I'm in a bit of a quandary that this group might be a be able to give me some advice on. I have two job possibilities laid in front of me, both of which are very intriguing. I don't really care which opportunity you would choose, I'm curious WHY you would choose it.<p>Opportunity one is a very early stage startup. I would be the first full-time employee. We have financing through an seed-stage VC. One of the partners is currently directing the company as a "side project." My job would primarily be product management with some amount of coding (which I'd rather not be doing). We have a licensed technology that we need to productize; I have to figure out the product. Pay is low (not surprisingly), potential upside is pretty significant. I'm a little concerned about the complete lack of structure at this stage. I'm trusting the VC (who I've known for 10+ years and really do trust) to make the right things happen from a compensation standpoint, but I'm not 100% comfortable with that. I have to do consulting on the side to stay afloat.<p>Opportunity Two is a fairly well established start up that recently secured a second round of funding, has customers and products, etc. Again, I'd be joining as product management. Upside is not nearly as attractive, since I'm joining much later, but current pay/benefit scale is much more appealing.<p>There is a small chance I could take opportunity two and continue working with opportunity one in a part time basis.<p>So, what would your thought process look like?
======
mahmud
For now treat the pay and benefits as zero and focus on what really matters.

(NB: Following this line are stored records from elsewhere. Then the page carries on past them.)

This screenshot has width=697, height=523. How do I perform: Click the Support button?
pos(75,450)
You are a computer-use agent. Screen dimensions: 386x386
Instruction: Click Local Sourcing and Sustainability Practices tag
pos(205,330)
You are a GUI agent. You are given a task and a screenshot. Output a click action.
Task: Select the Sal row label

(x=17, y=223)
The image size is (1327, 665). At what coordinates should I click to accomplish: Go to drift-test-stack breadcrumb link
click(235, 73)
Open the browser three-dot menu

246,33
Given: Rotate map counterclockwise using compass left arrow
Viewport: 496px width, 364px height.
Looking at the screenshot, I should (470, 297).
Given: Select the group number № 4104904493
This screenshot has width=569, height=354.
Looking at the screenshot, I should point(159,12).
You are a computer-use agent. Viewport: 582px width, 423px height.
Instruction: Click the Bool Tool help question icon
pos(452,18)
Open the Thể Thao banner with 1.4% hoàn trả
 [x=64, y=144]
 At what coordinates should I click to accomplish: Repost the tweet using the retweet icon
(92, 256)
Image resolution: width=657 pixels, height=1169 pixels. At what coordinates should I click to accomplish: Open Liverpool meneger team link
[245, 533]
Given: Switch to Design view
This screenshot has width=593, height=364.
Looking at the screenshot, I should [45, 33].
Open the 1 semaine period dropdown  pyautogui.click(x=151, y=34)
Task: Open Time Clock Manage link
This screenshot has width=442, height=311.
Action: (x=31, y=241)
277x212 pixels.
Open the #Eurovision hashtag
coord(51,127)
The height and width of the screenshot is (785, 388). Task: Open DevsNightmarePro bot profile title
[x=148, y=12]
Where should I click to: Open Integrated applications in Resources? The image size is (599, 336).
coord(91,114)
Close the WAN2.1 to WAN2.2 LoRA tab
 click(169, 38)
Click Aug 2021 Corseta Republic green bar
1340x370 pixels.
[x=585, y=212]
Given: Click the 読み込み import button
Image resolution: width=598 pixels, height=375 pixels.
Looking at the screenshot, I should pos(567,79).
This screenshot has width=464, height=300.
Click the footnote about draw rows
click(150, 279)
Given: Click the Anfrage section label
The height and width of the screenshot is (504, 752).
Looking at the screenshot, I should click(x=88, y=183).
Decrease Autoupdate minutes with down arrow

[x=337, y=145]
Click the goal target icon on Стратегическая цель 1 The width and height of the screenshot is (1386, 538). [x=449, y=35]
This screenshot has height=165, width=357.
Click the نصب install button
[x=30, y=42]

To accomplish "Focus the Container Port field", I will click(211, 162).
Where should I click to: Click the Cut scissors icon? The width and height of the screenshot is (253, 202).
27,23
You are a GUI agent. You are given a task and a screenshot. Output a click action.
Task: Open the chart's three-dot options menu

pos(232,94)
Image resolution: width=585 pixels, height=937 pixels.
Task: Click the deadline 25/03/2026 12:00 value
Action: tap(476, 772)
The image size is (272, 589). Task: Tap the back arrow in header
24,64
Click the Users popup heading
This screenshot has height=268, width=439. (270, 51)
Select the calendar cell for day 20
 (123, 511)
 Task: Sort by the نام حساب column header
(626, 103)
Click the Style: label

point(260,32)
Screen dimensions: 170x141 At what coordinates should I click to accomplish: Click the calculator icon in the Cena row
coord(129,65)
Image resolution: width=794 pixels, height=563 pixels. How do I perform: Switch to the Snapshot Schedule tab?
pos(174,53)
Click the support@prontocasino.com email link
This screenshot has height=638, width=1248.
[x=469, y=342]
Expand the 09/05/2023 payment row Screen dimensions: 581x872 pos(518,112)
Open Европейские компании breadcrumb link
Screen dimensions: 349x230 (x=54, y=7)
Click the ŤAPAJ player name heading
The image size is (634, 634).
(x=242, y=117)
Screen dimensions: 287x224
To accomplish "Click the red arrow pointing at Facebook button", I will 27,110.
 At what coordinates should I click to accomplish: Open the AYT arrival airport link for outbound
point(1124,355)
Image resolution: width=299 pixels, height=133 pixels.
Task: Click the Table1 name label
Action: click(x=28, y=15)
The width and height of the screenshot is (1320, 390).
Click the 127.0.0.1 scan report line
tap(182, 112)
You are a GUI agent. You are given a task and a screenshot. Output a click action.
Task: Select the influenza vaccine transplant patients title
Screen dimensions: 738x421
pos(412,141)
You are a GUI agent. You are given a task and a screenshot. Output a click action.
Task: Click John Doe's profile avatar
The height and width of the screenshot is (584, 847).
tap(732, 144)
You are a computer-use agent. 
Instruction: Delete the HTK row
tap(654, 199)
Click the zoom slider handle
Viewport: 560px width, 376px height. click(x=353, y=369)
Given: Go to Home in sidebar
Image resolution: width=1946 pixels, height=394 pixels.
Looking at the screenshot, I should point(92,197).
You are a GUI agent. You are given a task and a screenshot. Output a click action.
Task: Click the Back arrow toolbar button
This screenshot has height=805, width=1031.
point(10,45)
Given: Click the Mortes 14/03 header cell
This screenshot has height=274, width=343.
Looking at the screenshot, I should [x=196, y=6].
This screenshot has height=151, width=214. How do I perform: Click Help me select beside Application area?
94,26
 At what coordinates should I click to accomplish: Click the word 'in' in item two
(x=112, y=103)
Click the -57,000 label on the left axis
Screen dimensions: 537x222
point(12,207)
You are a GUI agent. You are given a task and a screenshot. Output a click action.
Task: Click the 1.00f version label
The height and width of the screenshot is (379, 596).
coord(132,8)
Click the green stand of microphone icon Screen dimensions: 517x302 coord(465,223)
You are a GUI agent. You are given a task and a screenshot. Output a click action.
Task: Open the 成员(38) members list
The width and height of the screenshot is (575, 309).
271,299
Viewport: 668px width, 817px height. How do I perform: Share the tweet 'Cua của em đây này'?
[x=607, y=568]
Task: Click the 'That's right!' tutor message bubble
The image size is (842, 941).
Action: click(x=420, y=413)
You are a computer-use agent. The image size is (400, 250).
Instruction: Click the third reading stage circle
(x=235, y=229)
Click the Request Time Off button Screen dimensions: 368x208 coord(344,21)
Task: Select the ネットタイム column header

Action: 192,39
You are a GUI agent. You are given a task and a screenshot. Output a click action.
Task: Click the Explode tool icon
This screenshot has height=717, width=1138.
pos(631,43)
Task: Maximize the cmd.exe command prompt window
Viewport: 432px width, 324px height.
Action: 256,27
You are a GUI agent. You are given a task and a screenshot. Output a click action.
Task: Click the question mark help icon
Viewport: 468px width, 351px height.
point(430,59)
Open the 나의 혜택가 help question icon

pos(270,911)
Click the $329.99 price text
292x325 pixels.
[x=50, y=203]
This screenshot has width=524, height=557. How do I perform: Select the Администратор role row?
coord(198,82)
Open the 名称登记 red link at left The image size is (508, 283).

Which one will give you the most challenge and highest responsibility? 2-3
years from now, your salary wont matter that much. So you made 80k,
whooptidoo. Pay-check money comes and goes, but experience is eternal. And so
are contacts and exposure.

The lack of structure should be encouraging. You will be the one to bring
order to the chaos; you and the team will go through hell together, and that
will shape you, in a year's time, better than any school.

If you don't make much money, the experience you gain from a position of heavy
responsibility will give you a lot of back-bone. I spent 6-months building a
startup with someone; it wasn't mine, I was freelancing, but I made all
architectural decisions and coded the initial version all by myself. I made
pennies, worse than minimum wage. But since then, all my job interviews felt
like an interrogation, with all the power on my side. I could pick and choose
who to work with and how much of myself to give them. I conjured up my salary
and fees, based on faulty mental arithmetic and currency conversion, and had
them agree to an atrocious figure that added up to my income from the previous
3 years combined.

Experience under high pressure and immense constraints will trump a pay check,
equity, or whatever monetary gain you can imagine. Three years ago I used to
hope for a "Programmer I" position. Today .. heh, "keep the titles, but first
tell me a little about yourself" .. I can safely say I am more cautious of my
heart than the prettiest of girls in my high-school. Along with the right
money, I demand the right people to _believe_ in, because I _know_ what I am
talking about :-)

Go for the more ambitious startup and give it your all. Two part-time jobs
don't make a career.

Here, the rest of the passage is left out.